(Saved data entries)
=== Section Start ===
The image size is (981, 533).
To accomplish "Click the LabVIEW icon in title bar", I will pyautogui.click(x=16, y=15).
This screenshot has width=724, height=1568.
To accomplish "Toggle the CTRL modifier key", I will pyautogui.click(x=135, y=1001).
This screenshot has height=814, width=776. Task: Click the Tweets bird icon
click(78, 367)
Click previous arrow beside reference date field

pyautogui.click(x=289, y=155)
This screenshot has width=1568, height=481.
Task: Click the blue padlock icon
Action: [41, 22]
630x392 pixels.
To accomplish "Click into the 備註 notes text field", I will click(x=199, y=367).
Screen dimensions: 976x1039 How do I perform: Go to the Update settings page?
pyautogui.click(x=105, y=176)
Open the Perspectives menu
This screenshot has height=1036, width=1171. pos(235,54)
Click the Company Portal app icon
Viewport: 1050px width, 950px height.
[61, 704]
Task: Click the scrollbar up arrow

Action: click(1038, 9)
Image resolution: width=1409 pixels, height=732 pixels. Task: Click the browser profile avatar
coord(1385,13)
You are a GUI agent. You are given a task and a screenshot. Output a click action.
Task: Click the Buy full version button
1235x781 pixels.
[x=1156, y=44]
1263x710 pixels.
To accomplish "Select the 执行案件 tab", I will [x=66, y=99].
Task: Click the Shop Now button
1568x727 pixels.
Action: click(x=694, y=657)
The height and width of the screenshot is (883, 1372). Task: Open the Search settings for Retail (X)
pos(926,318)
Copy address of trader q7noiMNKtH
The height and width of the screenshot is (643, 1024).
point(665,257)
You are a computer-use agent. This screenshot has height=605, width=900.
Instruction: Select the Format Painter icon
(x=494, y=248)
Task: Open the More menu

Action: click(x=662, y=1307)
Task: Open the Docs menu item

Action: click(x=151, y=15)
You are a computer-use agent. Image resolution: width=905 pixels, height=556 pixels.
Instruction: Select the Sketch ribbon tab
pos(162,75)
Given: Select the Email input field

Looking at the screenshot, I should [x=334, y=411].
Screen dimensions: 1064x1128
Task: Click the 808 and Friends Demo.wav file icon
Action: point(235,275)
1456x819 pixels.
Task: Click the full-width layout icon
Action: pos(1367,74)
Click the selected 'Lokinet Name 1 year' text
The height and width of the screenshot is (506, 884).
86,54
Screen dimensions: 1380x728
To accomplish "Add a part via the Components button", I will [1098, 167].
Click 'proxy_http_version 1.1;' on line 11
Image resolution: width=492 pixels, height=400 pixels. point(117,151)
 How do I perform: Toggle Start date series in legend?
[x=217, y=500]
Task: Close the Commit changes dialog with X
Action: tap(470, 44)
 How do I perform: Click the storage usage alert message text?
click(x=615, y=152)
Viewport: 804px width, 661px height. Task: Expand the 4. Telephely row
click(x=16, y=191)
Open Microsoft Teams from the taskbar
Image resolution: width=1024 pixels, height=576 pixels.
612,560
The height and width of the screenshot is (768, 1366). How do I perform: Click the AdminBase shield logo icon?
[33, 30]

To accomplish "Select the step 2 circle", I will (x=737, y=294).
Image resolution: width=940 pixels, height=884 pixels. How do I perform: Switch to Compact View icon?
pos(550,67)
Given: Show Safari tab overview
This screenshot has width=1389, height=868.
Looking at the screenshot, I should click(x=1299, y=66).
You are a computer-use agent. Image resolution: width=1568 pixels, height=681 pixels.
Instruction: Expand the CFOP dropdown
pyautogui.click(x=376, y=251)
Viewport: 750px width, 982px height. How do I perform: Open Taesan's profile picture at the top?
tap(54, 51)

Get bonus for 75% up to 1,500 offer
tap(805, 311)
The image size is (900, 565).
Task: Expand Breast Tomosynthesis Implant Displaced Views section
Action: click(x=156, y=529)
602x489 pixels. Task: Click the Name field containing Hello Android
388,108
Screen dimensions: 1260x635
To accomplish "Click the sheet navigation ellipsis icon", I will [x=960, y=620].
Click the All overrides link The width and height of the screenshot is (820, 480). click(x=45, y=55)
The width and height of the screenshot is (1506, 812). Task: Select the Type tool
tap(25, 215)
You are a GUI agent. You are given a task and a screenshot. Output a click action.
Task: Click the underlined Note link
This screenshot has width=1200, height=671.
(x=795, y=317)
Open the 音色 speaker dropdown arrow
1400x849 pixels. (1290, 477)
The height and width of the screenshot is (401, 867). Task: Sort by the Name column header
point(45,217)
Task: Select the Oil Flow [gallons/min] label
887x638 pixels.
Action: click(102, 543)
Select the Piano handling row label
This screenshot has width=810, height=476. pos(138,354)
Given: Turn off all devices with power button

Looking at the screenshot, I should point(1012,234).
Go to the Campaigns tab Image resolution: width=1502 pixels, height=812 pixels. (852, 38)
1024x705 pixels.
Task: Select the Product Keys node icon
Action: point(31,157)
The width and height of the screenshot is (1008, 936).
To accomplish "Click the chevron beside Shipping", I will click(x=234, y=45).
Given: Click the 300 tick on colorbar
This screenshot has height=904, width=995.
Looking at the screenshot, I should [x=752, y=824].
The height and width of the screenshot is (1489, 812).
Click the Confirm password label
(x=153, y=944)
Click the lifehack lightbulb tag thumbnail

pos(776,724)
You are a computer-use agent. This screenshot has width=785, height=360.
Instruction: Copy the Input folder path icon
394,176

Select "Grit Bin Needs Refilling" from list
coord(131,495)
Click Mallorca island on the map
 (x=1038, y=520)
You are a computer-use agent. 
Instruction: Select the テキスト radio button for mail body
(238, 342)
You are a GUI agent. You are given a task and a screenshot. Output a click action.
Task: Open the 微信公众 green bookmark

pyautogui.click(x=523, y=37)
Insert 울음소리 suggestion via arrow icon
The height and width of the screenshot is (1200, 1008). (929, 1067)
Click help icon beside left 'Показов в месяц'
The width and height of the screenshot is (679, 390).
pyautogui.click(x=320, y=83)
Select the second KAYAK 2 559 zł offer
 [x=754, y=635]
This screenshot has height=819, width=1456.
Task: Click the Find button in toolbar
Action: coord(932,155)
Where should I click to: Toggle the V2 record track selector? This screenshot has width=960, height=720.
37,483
=== Section End ===
_INSTRUCTIONS FOR THE TASK:_ Look above for the line containing "Where should I"; copy from it through the last line, exactly, and nothing more.

_OUTPUT OF THE EXERCISE:_
Where should I click to: Toggle the V2 record track selector? This screenshot has width=960, height=720.
37,483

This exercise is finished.